Text:

- Longtime Democratic political consultant
- President Barack Obama’s closest advisor
David
M. Axelrod was born
February 22, 1955, to Myril Bennett Axelrod (who worked for PM,
a leftist New York newspaper whose ranks were penetrated by
communists seeking to advance the Stalinist
line) and Joseph Axelrod (a psychologist who committed suicide in
1974). David would later describe
his parents as “your classic New York leftist Democrats.”
He grew up
in Manhattan and, from an early age, engaged passionately in
politics. At age ten, he canvassed for New York mayoral candidate
John Lindsay (a Democrat); when he was thirteen, he sold campaign
buttons and bumper stickers promoting Robert Kennedy for
President.
Axelrod graduated
from New York's Stuyvesant High School in June 1972 and enrolled,
that fall, at the University of Chicago, where he majored in
political science and wrote for the student newspaper. In late 1973
or early 1974, he secured a job as a political columnist
for the Hyde
Park Herald,
a local weekly newspaper. His work at the Herald
caught the attention
of two particularly noteworthy individuals, David Canter and Don
Rose:
- David Canter (1923-2004) was the son of Harry Jacob
Canter, a lifelong
communist who: served as secretary of the Boston Communist Party;
ran for governor of Massachusetts on the Communist Party ticket in
1930; earned a special invitation to Joseph Stalin's USSR in 1932; worked in Moscow as an official translator of Lenin's writings; and later
taught at the Abraham Lincoln School, an infamous Chicago-based front
that indoctrinated students in the teachings of Marx and Lenin. Like
his father, David Canter was
also a lifelong communist. He was educated in Stalin's Soviet
Union from 1932-37, before returning with his family to the United
States. He later became an attorney and developed ties to the
National
Lawyers Guild. In the Guide
to Subversive Organizations and Publications,
an exhaustive Congressional analysis compiled between 1955 and 1968,
Canter's name appeared 25 times. On July 12, 1962, Canter was
subpoenaed to testify before the House Committee on Un-American
Activities (HUAC), where he was questioned about the agendas of
Translation World Publishers, the pro-Soviet, Soviet-subsidized
publishing house he had co-created with LeRoy Wolins, a well-known
communist. Canter refused to answer any HUAC questions about his past
or present membership in the Communist
Party USA (CPUSA).

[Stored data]
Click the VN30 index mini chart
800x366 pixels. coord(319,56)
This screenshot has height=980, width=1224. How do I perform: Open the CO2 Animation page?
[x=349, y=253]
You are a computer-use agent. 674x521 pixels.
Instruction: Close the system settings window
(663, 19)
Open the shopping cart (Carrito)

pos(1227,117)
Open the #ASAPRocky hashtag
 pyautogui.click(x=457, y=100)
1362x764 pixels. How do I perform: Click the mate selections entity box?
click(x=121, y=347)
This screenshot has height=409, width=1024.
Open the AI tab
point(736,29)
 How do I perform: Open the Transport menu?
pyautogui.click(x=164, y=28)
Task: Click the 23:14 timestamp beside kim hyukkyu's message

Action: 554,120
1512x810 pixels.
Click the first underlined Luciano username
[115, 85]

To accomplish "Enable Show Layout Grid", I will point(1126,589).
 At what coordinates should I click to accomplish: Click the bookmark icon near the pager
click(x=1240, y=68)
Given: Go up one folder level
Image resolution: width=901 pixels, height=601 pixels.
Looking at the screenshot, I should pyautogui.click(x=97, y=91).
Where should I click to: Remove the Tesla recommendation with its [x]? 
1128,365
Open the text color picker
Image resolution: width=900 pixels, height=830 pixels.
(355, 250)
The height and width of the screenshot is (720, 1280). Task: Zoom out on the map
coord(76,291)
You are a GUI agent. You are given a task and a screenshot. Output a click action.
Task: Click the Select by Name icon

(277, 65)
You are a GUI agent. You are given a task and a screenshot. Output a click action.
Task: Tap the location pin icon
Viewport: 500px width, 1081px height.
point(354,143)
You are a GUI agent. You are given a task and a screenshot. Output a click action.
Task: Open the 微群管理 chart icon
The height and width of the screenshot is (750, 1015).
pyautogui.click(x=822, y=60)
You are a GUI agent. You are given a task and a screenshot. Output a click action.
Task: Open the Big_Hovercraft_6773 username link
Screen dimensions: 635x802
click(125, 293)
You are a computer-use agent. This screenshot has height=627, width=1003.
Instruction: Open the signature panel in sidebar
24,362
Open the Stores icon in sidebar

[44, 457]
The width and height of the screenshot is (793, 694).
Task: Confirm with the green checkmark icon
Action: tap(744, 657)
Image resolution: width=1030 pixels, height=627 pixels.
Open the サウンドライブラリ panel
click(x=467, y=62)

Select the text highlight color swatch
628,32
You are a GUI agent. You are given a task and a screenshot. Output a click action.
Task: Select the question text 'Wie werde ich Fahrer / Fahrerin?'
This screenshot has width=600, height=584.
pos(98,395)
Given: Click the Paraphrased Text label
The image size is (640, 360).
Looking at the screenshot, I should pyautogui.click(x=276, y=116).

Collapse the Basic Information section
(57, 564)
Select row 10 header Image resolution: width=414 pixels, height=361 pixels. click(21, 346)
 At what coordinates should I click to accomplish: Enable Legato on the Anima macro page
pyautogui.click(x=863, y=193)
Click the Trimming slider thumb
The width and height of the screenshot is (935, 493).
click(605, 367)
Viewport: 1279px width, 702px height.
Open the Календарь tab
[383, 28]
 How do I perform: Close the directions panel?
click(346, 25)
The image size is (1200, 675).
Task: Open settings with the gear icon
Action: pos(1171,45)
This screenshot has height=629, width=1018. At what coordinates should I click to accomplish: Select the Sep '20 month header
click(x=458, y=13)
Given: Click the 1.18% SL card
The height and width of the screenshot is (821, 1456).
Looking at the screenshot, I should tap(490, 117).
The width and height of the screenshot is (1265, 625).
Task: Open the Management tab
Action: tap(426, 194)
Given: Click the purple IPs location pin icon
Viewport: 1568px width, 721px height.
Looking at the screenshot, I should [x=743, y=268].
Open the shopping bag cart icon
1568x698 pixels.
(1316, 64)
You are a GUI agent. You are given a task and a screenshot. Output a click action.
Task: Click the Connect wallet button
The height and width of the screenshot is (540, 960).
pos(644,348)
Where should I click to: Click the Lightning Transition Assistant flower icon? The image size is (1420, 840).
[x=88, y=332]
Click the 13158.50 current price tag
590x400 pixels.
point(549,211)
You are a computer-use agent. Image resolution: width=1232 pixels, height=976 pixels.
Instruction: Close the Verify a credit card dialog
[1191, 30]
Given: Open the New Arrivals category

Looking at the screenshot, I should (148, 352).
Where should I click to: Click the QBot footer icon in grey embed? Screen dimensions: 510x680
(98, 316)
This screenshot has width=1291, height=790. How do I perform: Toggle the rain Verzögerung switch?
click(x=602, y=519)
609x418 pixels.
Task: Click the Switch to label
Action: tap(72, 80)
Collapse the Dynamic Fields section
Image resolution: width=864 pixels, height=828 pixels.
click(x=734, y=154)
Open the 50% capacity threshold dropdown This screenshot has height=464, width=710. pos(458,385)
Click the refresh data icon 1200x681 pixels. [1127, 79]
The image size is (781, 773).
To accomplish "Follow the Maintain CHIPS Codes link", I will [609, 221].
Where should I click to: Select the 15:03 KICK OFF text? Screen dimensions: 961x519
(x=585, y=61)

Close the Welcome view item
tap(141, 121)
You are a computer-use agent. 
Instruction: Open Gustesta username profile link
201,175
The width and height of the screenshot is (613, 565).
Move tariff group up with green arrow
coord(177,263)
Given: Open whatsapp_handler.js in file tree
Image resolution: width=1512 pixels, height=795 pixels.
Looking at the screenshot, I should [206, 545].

Task list:
(a) In the profile of David Axelrod, which newspaper hired him as a political columnist in late 1973 or early 1974?
(b) Pick up the profile of David Axelrod at the point where it stops and continue it.

Task-by-task answers:
(a) The Hyde Park Herald, a local weekly newspaper.

(b)
- Canter's associate, Don Rose (who is
still alive), was never proven to be a CPUSA member. He was, however,
a member
of the National Mobilization Committee to End the War in Vietnam, an
organization replete with communists and Sixties radicals. He also
belonged to the Alliance to End Repression (a suspected Communist
Party front), and he did some press work for the Students
for a Democratic Society. In the 1960s, Rose and Canter
collaborated
to establish a far-left, pro-communist community newspaper called
Hyde
Park-Kenwood Voices,
which echoed CPUSA propaganda.
Soon after meeting Axelrod,
Canter and Rose became
mentors
to the young man and helped shape his political development.
In
1977, Axelrod completed his B.A. in political science at the
University of Chicago. That same year, Canter and Rose used their
influence
to help Axelrod secure an internship at the Chicago
Tribune. “I
... wrote a reference letter for him,” Rose recalls, “that
helped him win an internship at the Tribune,
which was the next step in his journalism career.”
In
1982 Axelrod was promoted, becoming the Tribune’s
youngest chief political writer.
In 1984, however, Axelrod,
dissatisfied with his career and with the “corporatization
of journalism” in general, left the Tribune
and sought to establish himself as an advisor/consultant for Democrat
political campaigns. His first
big opportunity came when he worked for the Senate campaign of
Illinois Representative Paul Simon. Originally hired as Simon's
communications director, Axelrod was promoted to co-manager of the
entire campaign within two months. In this role, he worked
closely with a 25-year-old Rahm
Emanuel, who would go on to become President
Barack Obama’s chief of staff a quarter-century later.
Following Simon’s successful Senate bid, Axelrod in 1985
founded a political consultancy called Axelrod &
Associates, later known as AKP&D Message and Media, which
specialized in “representing
Democratic candidates and progressive causes.” (The "A"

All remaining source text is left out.